◆ Aufgaben:
1. Benenne in den Einträgen vom Anfang bis einschließlich der Zeile mit „This screenshot has width=1608, height=1574.“ jedes „screenshot“ in „screen capture“ um und gib diese Zeilen ansonsten unverändert wieder.
2. Schreibe den Text über MIDI-Recording und die Musikproduktion im Anschluss an seinen letzten Satz weiter.

◆ Lesetext:
-=-=-
Es ist wirklich erstaunlich, wie leicht das Arbeiten nach einer gewissen Eingewöhnung von der Hand geht und wie schnell man zu motivierenden Ergebnissen kommt. Nicht zu vergessen: Software und Computer sind fast 30 Jahre alt. Auch Stabilität und Timing sind wirklich bemerkenswert.
Niemand ahnte zu dieser Zeit, wie groß der Quantensprung sein sollte, der mit dieser Entwicklung angestoßen wurde. MIDI-Recording revolutionierte die Musikproduktion und machte die Arbeit mit elektronischen Klangerzeugern plötzlich unheimlich effizient und preisgünstig.
Die grundlegende Arbeitsweise hat sich später auch auf den gesamten Audiobereich ausgeweitet – und letztlich auf alle Medien inklusive Video.
-=-=-
◆ Vorliegende Einträge:
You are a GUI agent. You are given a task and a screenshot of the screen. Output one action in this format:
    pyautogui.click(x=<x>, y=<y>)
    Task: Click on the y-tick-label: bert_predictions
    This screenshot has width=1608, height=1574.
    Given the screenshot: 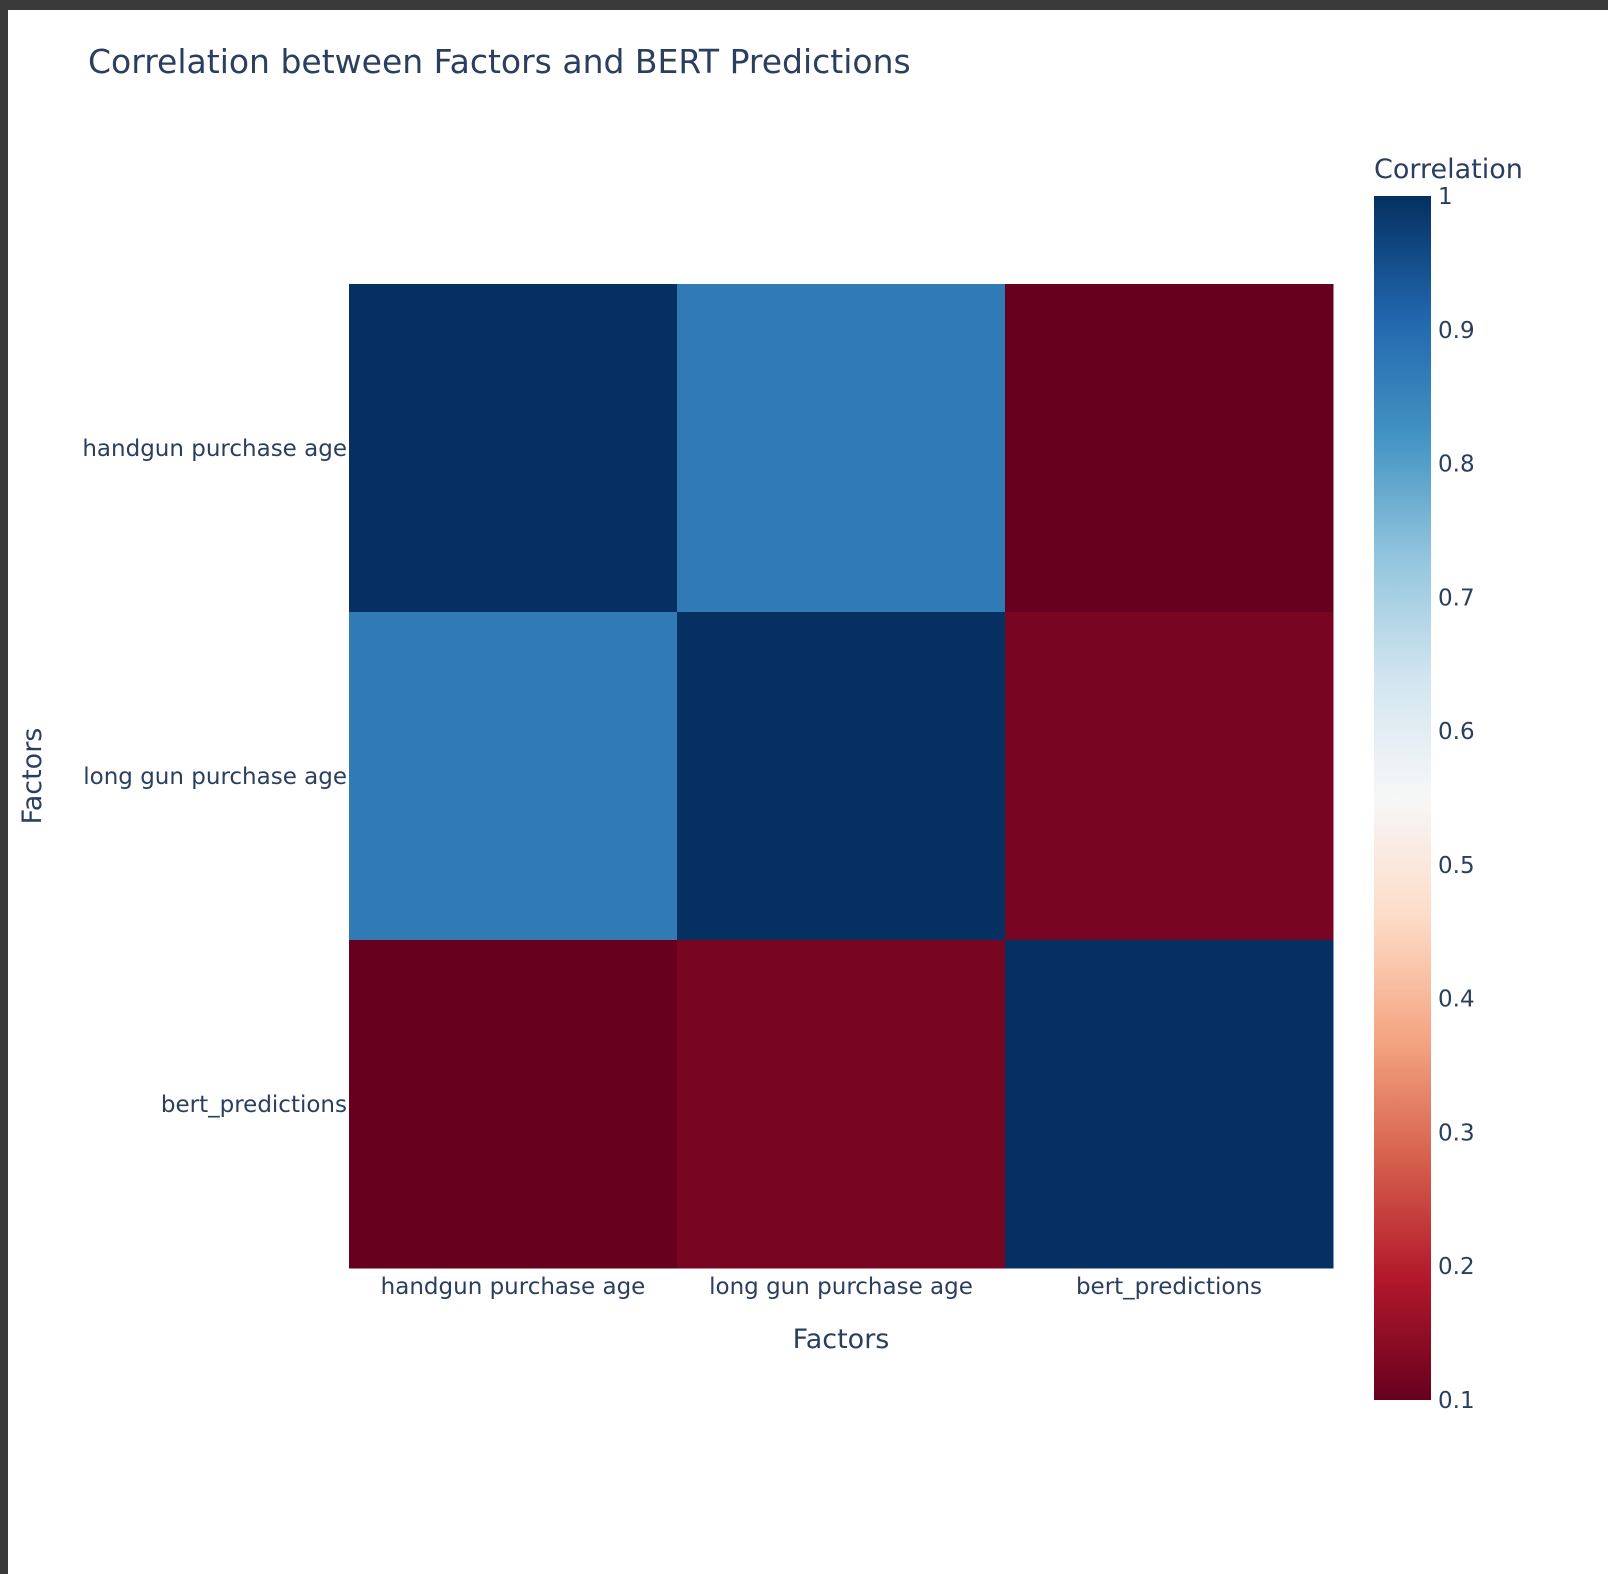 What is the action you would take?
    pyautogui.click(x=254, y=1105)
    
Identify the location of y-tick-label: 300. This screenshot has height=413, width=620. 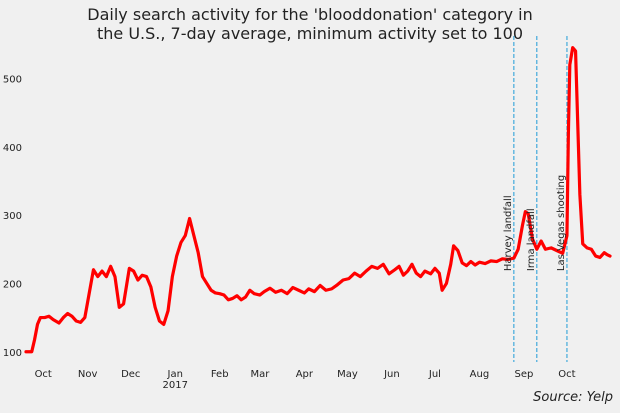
-=-=-
◆ Antworten je Aufgabe:
1.
You are a GUI agent. You are given a task and a screen capture of the screen. Output one action in this format:
    pyautogui.click(x=<x>, y=<y>)
    Task: Click on the y-tick-label: bert_predictions
    This screen capture has width=1608, height=1574.

2.
In Kürze kommt auch noch ein Video, auf dem ich die Arbeit mit dieser „antiken“ Technologie dokumentiere.
Hi
Netter Artikel. Ohne ein MIDI-Interface startet Pro-16 nicht, oder?
Weißt du zufälligerweise wo man heute noch sowas herkriegt? Ich habe mittlerweile schon oft gesucht, bin aber nie fündig geworden.
mfG – Der Dude
Naja, ohne MIDI-Interface kann man nicht viel damit anstellen. Ich glaube schon, dass das Programm startet.
Ich habe diese Sachen noch aus meinen MIDI-Anfangszeiten (und freue mich, dass alles sogar noch funktioniert). Aber selbst bei Ebay ist das kaum zu bekommen. Vielleicht ein Fall für Flohmarkt-Glück – zum Beispiel beim Musikerflohmarkt von Musik-Produktiv? Aber vielleicht gibt’s im Bekanntenkreis ja den einen oder anderen (älteren) Musiker, der sowas noch auf dem Dachboden haben könnte?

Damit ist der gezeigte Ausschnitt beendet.